## YOUR OBJECTIVE
Restate word for word the lines of the records below, starting at the line that contains "Task: Click the baggage suitcase icon" and ending at the line that contains "This screenshot has height=310, width=901.", with both of those lines included and nothing else.

### SOURCE DATA

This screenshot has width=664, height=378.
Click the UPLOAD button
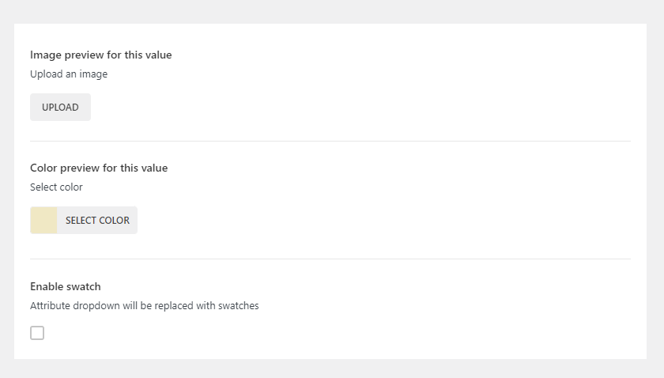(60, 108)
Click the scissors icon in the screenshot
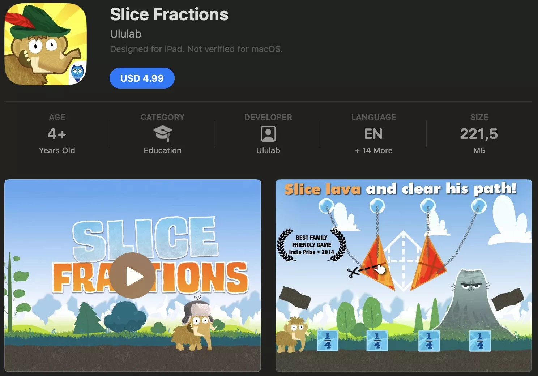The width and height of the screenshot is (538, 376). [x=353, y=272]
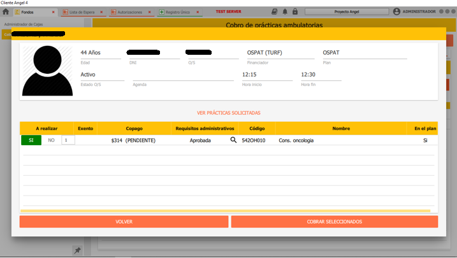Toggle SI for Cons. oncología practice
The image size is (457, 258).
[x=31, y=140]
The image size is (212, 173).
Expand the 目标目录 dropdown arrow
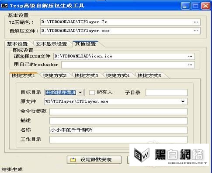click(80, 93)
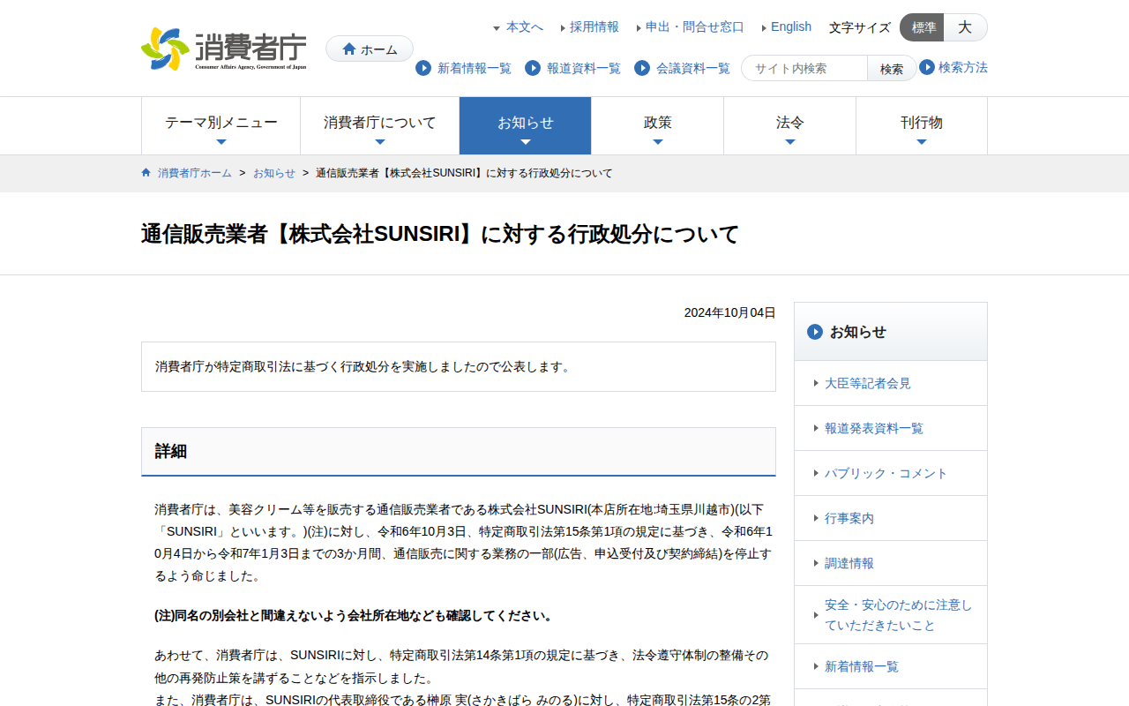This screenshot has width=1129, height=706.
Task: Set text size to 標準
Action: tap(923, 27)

######
### SOURCE DATA

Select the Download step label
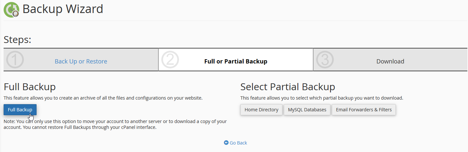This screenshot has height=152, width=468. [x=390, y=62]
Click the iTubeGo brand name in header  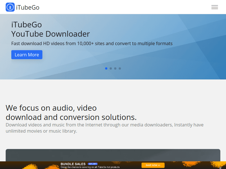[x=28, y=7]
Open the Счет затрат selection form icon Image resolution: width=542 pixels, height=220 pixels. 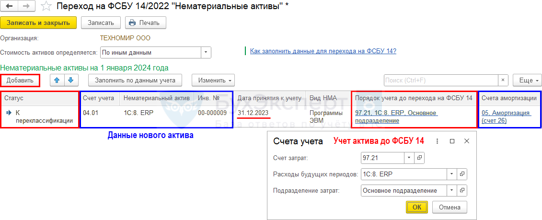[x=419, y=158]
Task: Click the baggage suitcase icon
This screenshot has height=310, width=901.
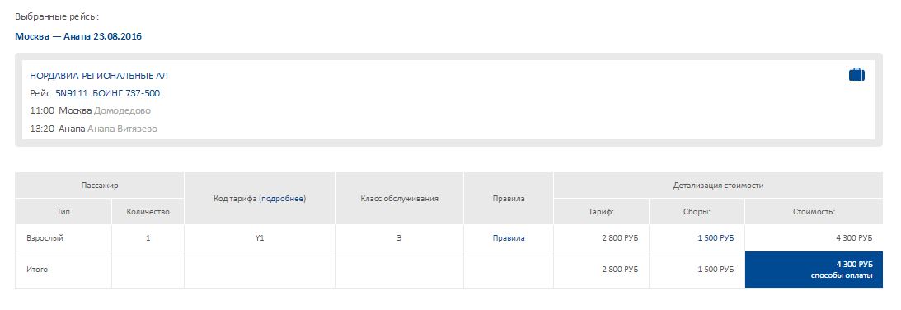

######

## EXPECTED OUTPUT
Task: Click the baggage suitcase icon
This screenshot has height=310, width=901.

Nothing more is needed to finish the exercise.